CHICAGO -- Alan Greenspan said Tuesday that a bloated inventory of new homes has unsettled the U.S. economy but expressed optimism the nation will avoid a recession.
The former Federal Reserve chairman told a group of business and finance executives that chances of a recession are "definitely less than 50-50" but cautioned that great uncertainty remains.
"The next four, five, six months we're certainly going to be slowing down," Greenspan told the Midwest ACG Capital Connection conference. "But the housing thing is a very major issue in how this works out."
He said credit markets still are operating in a "state of fear" rather than the state of euphoria that existed when investors snapped up financial products almost regardless of price.
"Where the problem lies is in home prices -- new home prices, very specifically," he said. "The question is not so much the housing market per se, but it's the effect of housing on the economy overall."
Homes financed by subprime loans made up of roughly 25 percent of housing starts, Greenspan said, so when the subprime market collapsed a whole segment of the sales market went with it.
The rapid decline in sales caught builders with a lot of their profits tied up in construction or vacant new homes, forcing them to hold "fire sales" that had repercussions elsewhere in the economy.

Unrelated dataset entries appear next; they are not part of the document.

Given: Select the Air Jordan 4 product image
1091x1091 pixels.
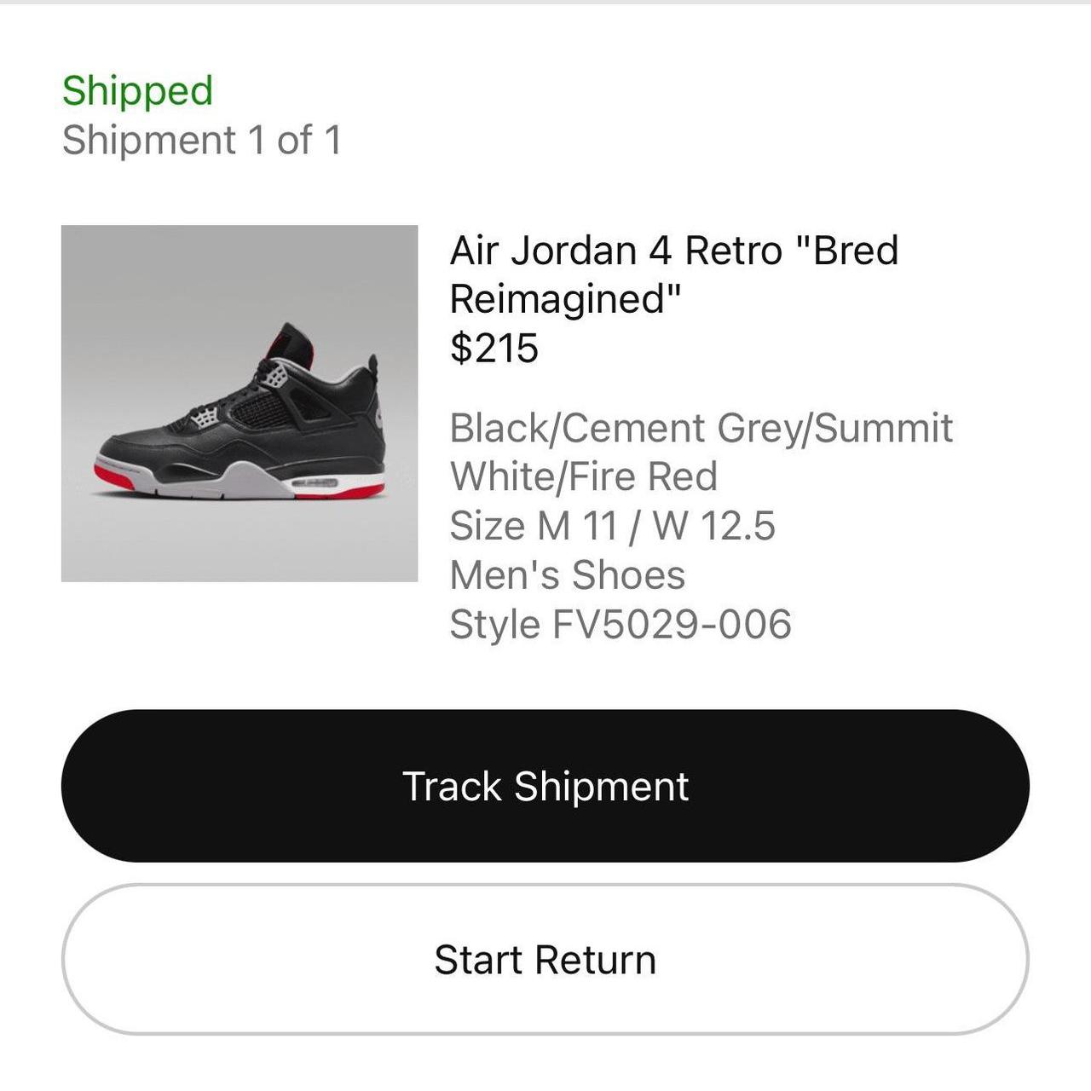Looking at the screenshot, I should [239, 403].
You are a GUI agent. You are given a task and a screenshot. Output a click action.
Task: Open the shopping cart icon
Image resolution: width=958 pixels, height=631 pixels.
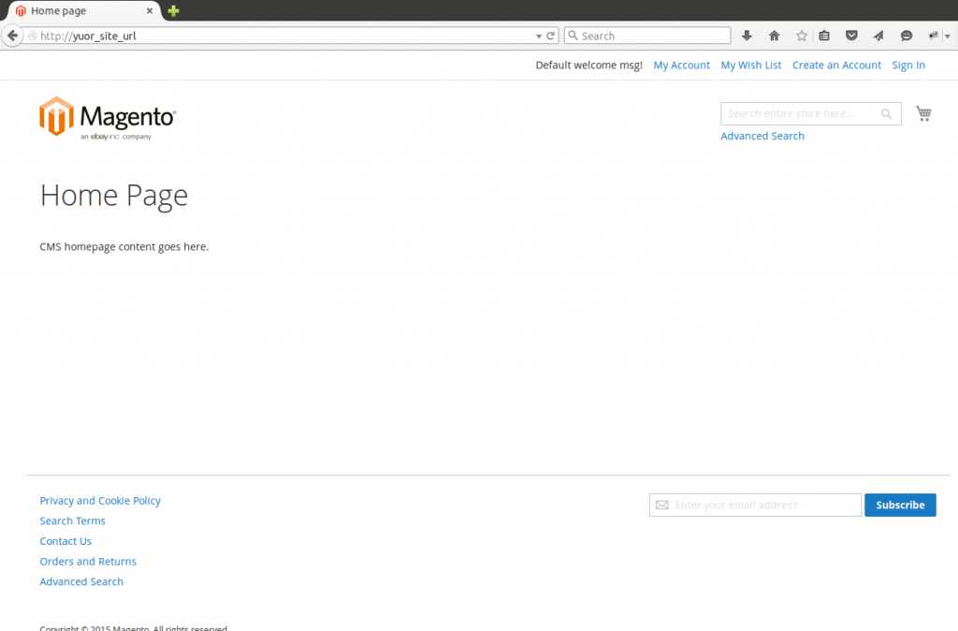pyautogui.click(x=923, y=113)
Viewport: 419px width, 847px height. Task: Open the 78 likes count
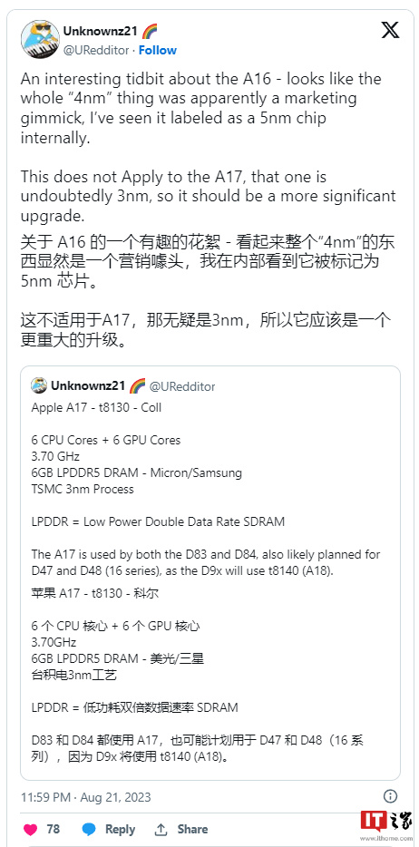click(53, 829)
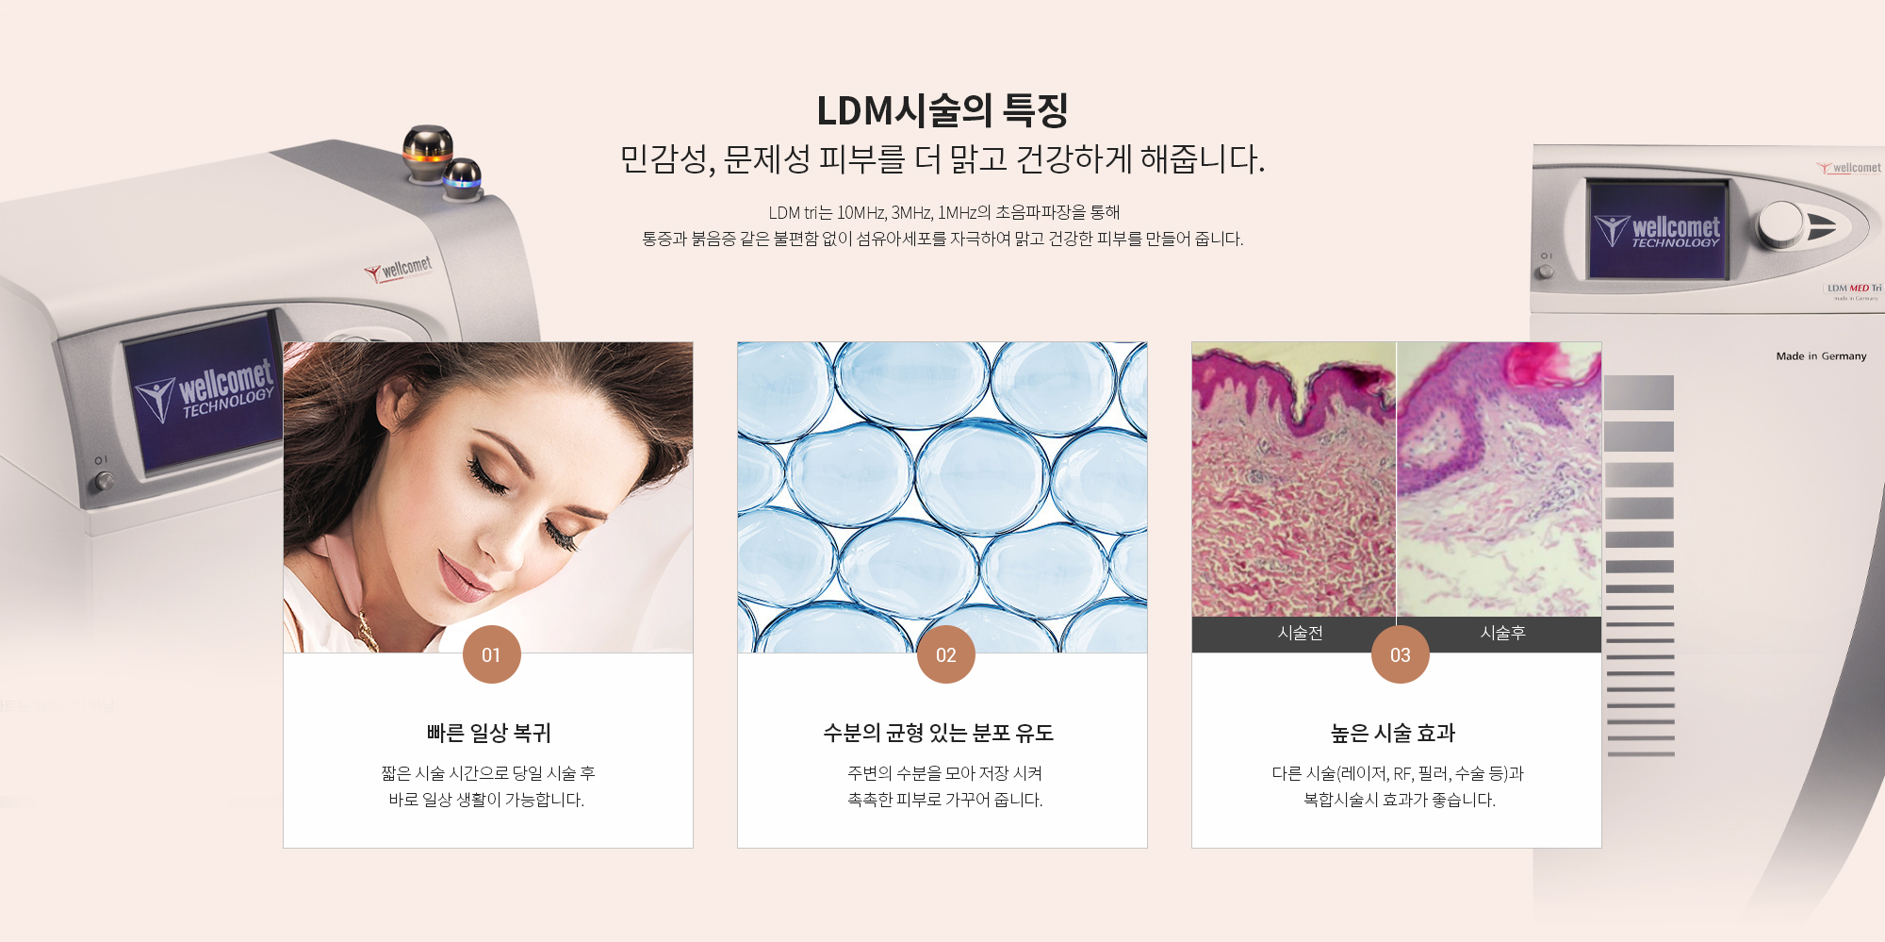1885x942 pixels.
Task: Click the 높은 시술 효과 card title
Action: tap(1393, 733)
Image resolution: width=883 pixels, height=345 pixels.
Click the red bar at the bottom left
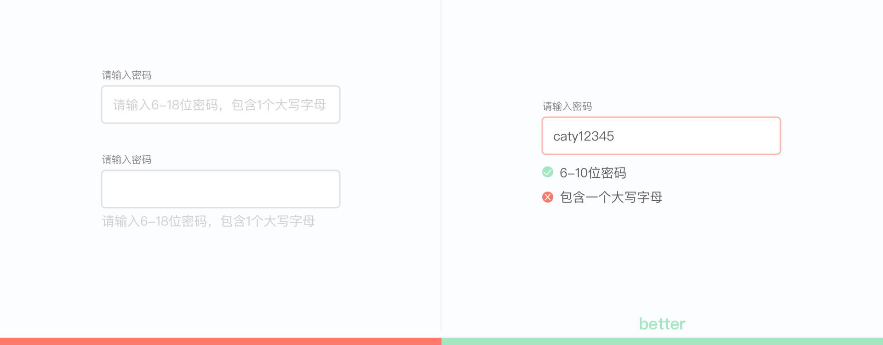pos(220,341)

Greenspan said housing prices stabilize when the rate of liquidation of inventories is at a maximum, and "We've got a long way to go before we get there."

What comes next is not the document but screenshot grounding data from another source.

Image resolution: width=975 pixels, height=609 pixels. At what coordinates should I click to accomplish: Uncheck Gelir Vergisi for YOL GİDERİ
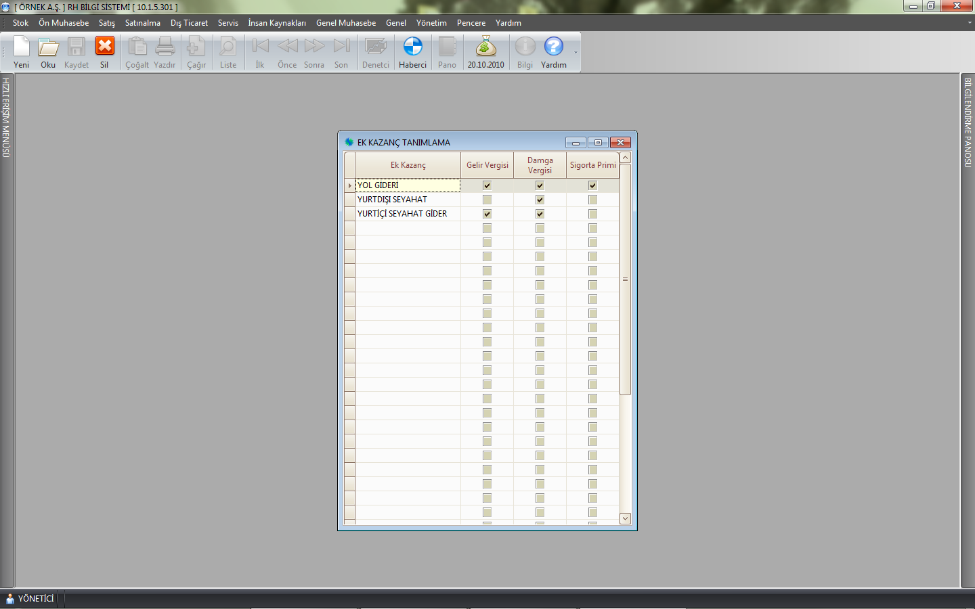(x=487, y=185)
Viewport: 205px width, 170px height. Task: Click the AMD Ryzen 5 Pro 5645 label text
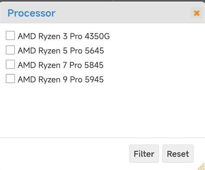click(61, 50)
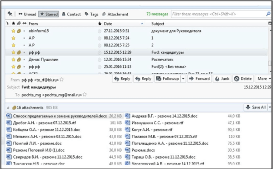This screenshot has width=273, height=169.
Task: Collapse the 16 attachments list
Action: (x=8, y=108)
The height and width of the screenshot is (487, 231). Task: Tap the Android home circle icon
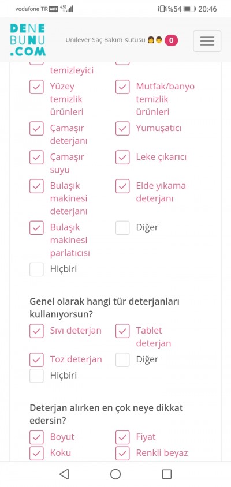click(116, 474)
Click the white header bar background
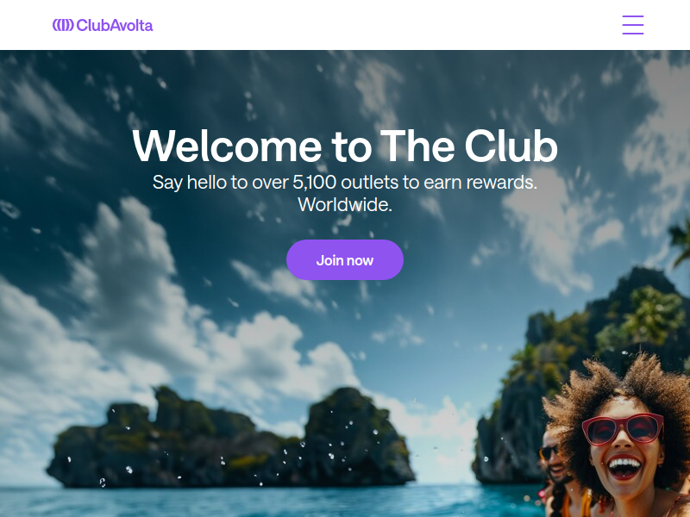The width and height of the screenshot is (690, 517). click(x=345, y=25)
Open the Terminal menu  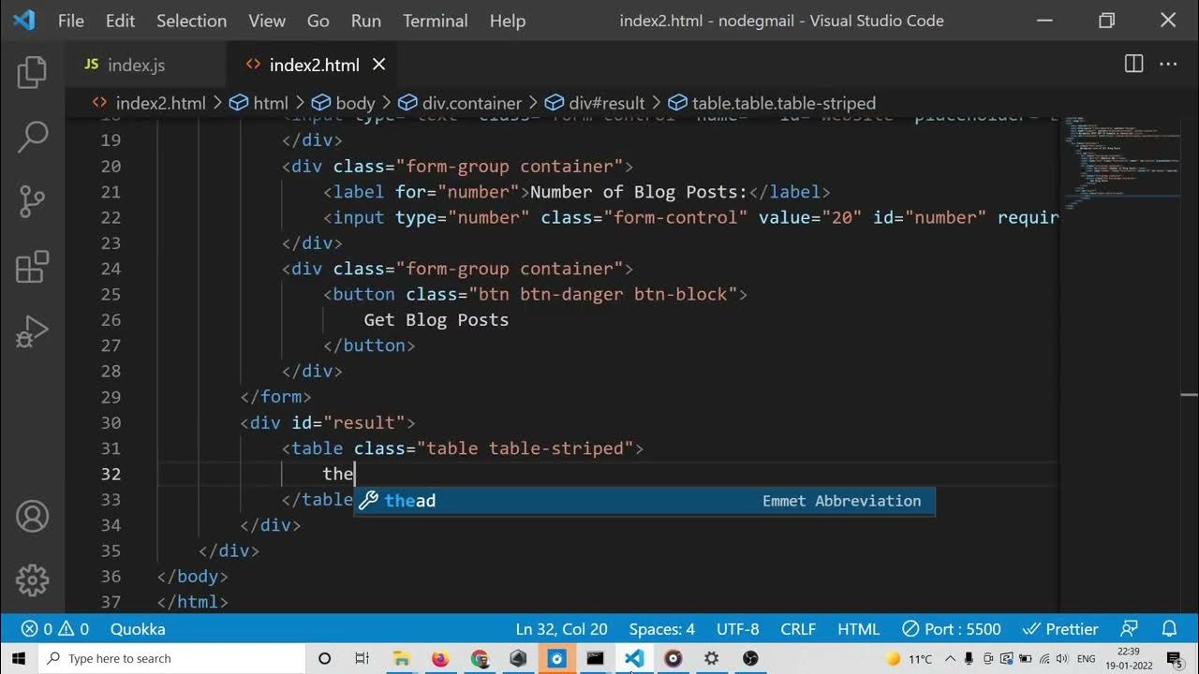(435, 21)
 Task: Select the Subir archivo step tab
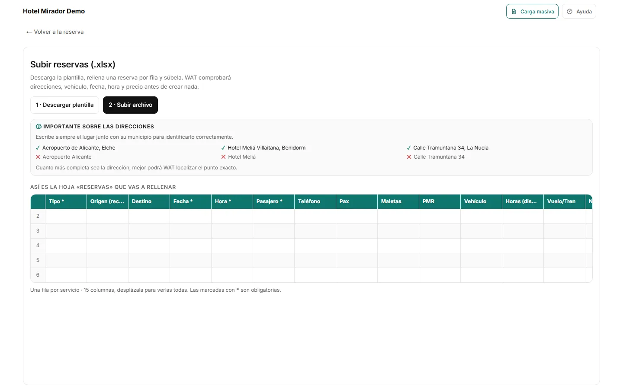tap(130, 105)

The direction of the housing market will be key to the nation's economic health, he said.
"Whether we get into an actual recession or not, I suspect probably not," Greenspan said. "But the housing thing is a very major issue in how this works out."

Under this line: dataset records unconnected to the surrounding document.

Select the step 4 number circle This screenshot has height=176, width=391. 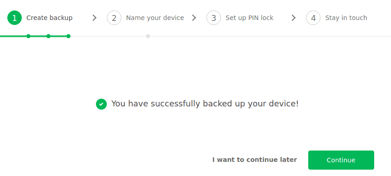point(313,18)
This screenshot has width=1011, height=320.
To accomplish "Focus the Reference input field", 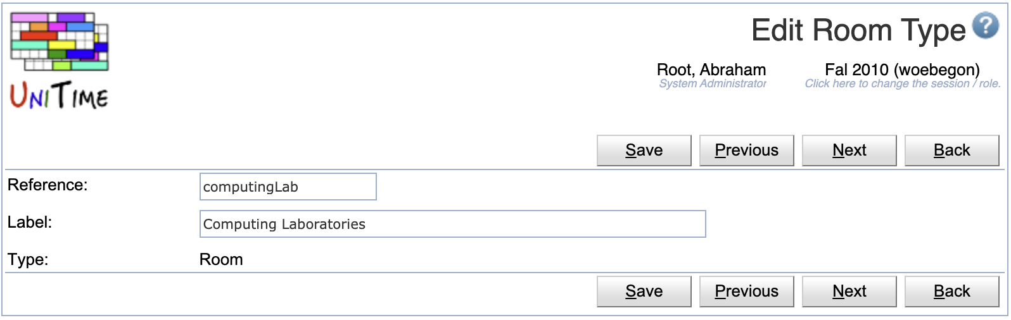I will pyautogui.click(x=288, y=187).
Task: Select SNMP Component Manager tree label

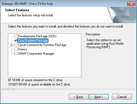Action: coord(36,54)
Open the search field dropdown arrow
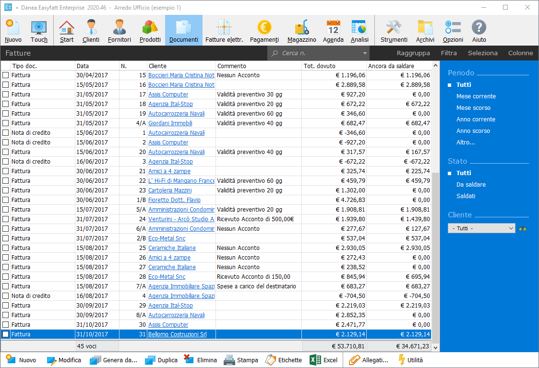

The former Fed chairman, who was critical of the Bush administration's spending in his new book, "The Age of Turbulence: Adventures in a New World," took a shot at Washington's increased embrace of corn-based ethanol, which has been heavily subsidized.
"It's a political product, it's not an economic product as far as I'm concerned," he said.
He said cellulosic-based fuels hold more potential, and also endorsed plug-in hybrid vehicles as a way to lessen oil dependency.